Francesco Melara, nel momento dell’agguato, era in auto insieme al padre, che lo stava accompagnando a scuola a Polistena, dove frequenta il primo anno dell’istituto professionale per il commercio. A compiere l’agguato sono state due persone che con la loro vettura, hanno affiancato quella di Salvatore Melara ed hanno sparato con due pistole calibro 38. Una valanga di fuoco che ha investito la mini-auto condotta da Melara non lasciando scampo al pregiudicato.

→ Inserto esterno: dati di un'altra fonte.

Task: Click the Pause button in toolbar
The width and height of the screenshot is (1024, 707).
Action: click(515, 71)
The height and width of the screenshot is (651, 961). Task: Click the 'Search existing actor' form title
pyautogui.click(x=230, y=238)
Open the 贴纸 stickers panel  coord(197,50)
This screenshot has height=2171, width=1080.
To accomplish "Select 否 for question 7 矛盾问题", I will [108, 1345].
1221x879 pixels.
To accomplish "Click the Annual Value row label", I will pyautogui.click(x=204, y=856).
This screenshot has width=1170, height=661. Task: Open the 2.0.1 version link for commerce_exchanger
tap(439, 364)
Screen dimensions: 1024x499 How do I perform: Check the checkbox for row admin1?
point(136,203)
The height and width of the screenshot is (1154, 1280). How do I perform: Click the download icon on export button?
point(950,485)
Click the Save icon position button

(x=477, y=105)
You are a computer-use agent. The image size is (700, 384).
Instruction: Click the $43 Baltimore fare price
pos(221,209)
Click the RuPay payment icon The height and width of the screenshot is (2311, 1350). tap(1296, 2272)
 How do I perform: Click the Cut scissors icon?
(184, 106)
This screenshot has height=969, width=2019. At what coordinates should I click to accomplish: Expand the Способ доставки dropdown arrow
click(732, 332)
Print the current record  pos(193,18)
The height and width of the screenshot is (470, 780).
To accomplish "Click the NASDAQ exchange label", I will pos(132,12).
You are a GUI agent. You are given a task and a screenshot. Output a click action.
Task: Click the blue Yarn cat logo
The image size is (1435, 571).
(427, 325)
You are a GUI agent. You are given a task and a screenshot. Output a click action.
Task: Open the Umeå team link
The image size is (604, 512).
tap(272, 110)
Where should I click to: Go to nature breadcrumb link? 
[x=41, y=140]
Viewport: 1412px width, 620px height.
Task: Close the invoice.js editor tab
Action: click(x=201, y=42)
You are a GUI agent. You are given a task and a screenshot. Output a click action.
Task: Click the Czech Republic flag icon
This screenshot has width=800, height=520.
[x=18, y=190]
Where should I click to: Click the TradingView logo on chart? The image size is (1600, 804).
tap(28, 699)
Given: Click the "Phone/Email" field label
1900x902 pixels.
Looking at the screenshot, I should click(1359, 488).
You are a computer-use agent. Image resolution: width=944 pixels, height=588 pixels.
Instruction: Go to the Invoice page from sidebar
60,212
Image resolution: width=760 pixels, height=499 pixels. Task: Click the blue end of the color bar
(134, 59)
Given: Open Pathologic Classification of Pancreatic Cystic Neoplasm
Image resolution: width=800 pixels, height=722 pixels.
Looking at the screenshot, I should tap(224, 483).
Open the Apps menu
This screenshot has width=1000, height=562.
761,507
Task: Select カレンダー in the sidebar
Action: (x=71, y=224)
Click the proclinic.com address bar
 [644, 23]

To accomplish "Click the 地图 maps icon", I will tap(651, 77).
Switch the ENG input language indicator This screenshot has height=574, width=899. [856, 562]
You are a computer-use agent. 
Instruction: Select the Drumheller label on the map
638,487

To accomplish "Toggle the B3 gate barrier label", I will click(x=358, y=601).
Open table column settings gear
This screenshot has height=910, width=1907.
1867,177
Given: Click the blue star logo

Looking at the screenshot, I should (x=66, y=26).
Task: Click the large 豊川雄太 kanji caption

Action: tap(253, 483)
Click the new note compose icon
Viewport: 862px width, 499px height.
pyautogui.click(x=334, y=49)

Due dei colpi hanno raggiunto alla nuca Francesco Melara che non era obiettivo dell’agguato ma che è finito, inevitabilmente, nella traiettoria dei proiettili. Il giovane è stato portato dapprima nell’ospedale di Gioia Tauro da dove, a causa della gravità delle sue condizioni, è stato trasferito subito nel reparto di rianimazione degli Ospedali riuniti di Reggio Calabria. Francesco Melara, quando è arrivato in ospedale, era già in coma ed i sanitari della neurochirurgia hanno deciso subito di operarlo per rimuovere il proiettile che aveva ritenuto e bloccare l’emorragia cerebrale provocata dai colpi di pistola. L’intervento, protrattosi per tre ore, è clinicamente riuscito, ma le condizioni del giovane, che dopo l'intervento è stato ricoverato nel reparto di rianimazione, restano molto gravi e lo stato di coma permane. Restano gli interrogativi sul movente dell’agguato fatto contro Salvatore Melara, considerato un esponente non di primo piano della criminalità della Piana di Gioia Tauro. La Polizia sta scavando nel passato della vittima. Melara, operaio in un’azienda edile dell’area industriale di Gioia Tauro, aveva numerosi precedenti penali e, secondo gli investigatori, sarebbe stato vicino alla cosca Parrello-Condello, contrapposta per anni al gruppo Gallico in una faida che ha fatto decine di vittime.
Una circostanza che fa ipotizzare anche un possibile movente mafioso dell’agguato. A Melara, inoltre, nel 1991 avevano ucciso un fratello, Giuseppe, assassinato, secondo l’ipotesi investigativa fatta all’epoca, per punirlo per una serie di furti compiuti a Palmi che avevano dato fastidio ad esponenti influenti della criminalità organizzata della Piana di Gioia Tauro. Lo stesso Salvatore Melara, inoltre, nel 2002 aveva ferito un carabiniere che avrebbe dovuto notificargli un ordine di carcerazione. Il ferimento di Francesco Melara ha suscitato forte allarme ed una vasta eco di reazioni. Improntato a sconforto il commento di Pasqualina Zaccheria, preside dell’istituto frequentato dal giovane. «Per la Calabria, ormai – ha detto – non c'è piu speranza, è una regione persa». Secondo il presidente della Regione Calabria, Agazio Loiero, «non se ne può più. Quando si spara nel mucchio e si colpiscono innocenti indifesi, bisogna porre con forza il problema della loro tutela». Marco Minniti, ministro dell’Interno del Governo ombra, ha parlato di «barbarie senza fine che mette in discussione diritti primari di civiltà e di libertà. A questo punto serve una reazione dello Stato e della collettività».